[THE TASK]: The lines from the one holding "Given: Click Import from Another Booklist" to the final line of the listing below are to be duplicated exactly, with both ends included and pictures omitted.

[RECORDS PROVIDED]:
——————————

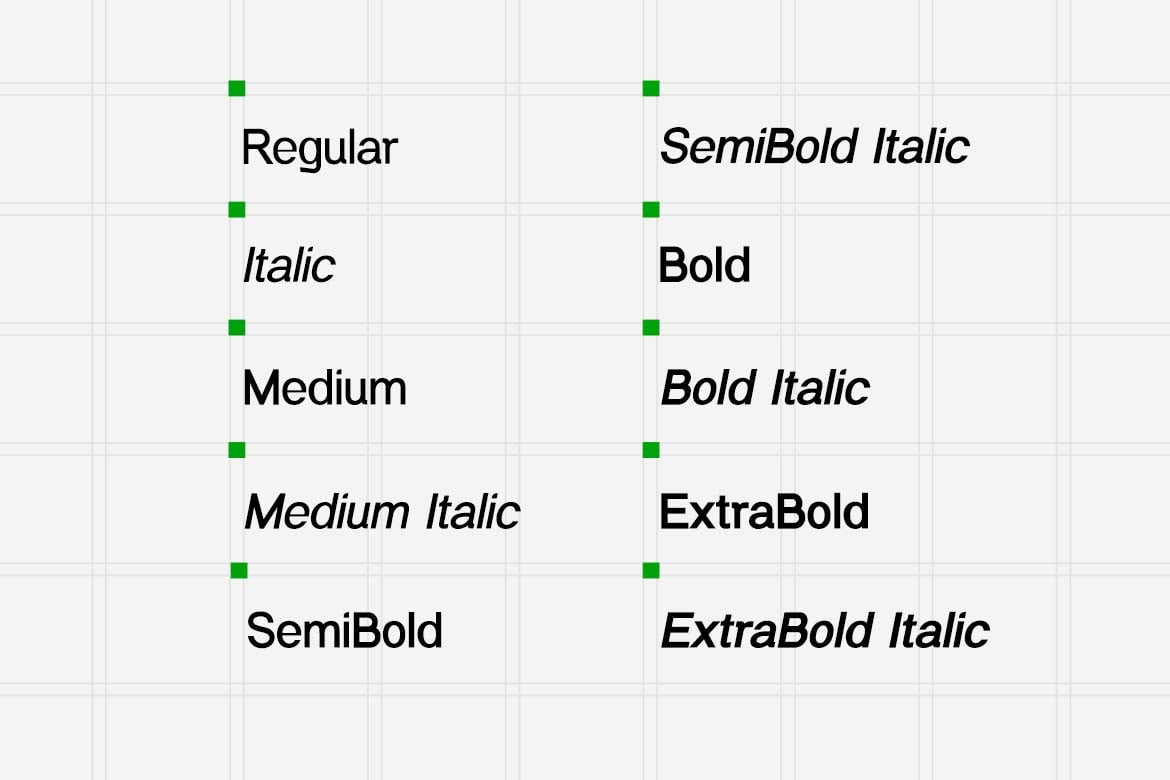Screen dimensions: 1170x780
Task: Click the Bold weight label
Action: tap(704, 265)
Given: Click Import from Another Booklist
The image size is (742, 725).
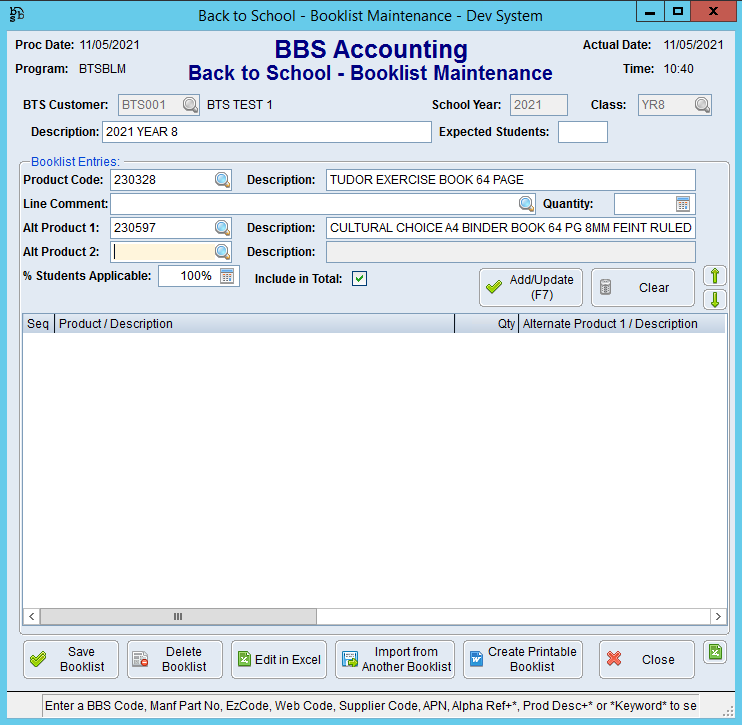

——————————

[TASK RESULT]:
Given: Click Import from Another Booklist
The image size is (742, 725).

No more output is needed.